Universal Generics Would Allow Java Type Variables to Range Over Primitive and Reference Types, Making It Easier to Extend or Reuse Code Across Different Types
Java could get universal generics under OpenJDK proposals intended to make the language simpler to use, although the plan itself would take years to bring to fruition.
Universal generics would be delivered initially through three proposals floating in the OpenJDK community. Together, the proposals would dramatically change the Java language and the JVM, combining the flexibility of classes and the performance of primitives, according to Oracle. Everything, including primitives, would become an object. But instead of making primitives less performant, the path chosen would make classes as performant as primitives.
Each of the three JDK Enhancement Proposals (JEP) delivers different functionality, but all three would be needed to gain the expected benefits. Chief among these is a JEP draft, created in February and updated October 29, that calls for unifying the treatment of reference and primitive value types in generic code by allowing Java type variables to range over both kinds of types. New warnings would be produced to maintain the safety guarantees of generic code.

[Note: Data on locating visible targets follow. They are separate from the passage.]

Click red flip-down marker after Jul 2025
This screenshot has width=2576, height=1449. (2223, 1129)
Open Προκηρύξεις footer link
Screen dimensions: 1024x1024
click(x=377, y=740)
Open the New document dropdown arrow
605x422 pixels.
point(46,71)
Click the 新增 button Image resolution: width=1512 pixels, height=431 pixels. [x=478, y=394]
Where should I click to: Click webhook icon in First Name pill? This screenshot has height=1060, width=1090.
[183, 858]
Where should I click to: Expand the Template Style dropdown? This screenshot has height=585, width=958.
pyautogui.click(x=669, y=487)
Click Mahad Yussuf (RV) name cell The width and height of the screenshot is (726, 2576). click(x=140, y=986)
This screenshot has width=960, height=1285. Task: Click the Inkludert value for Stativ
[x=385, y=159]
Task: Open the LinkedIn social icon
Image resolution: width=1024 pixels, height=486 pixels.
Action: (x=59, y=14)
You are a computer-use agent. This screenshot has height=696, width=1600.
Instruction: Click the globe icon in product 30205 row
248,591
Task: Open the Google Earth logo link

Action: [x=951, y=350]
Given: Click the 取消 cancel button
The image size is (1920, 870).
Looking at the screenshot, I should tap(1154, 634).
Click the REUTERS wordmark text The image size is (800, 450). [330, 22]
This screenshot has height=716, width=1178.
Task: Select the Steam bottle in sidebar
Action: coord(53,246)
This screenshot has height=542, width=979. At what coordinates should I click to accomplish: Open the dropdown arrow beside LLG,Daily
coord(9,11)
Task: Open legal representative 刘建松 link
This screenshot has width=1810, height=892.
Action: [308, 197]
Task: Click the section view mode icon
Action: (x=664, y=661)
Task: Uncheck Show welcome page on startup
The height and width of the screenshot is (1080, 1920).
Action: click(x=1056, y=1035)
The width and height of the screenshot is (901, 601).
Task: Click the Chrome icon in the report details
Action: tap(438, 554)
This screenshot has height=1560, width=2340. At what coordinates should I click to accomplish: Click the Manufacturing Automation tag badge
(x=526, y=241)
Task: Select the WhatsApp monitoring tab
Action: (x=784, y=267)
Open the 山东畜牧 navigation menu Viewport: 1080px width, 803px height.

A second JEP, to enhance the Java object model with user-declared primitive objects, would serve as a prerequisite. A third JEP, to unify basic primitives with objects, is expected to proceed as well. Additional JEPs would follow to update standard libraries, addressing null warnings and making libraries specialization-ready, and to introduce runtime specialization of generic APIs in the JVM.
The universal generics plan promotes having generic APIs directly support primitive value types, for operating directly on custom-defined primitives. Reference types also would be supported. This ideally should be the default behavior of Java’s generics, so primitive value types can participate fully in the Java ecosystem, the proposal states. There currently is no date set on when universal generics would appear in Java, but it would require multiple years to bring to fruition.
Universal generics would extend existing generics capabilities in the platform. Java 2 Platform, Standard Edition 5.0, introduced in 2004, brought generics to the language and platform, allowing developers to identify what they want to store in a collection and making iterators type safe. But with the 2004 iteration of generics, developers could generify only over reference types. By unifying primitives with references, a next step could be taken that allows type parameters to be ranged over all types.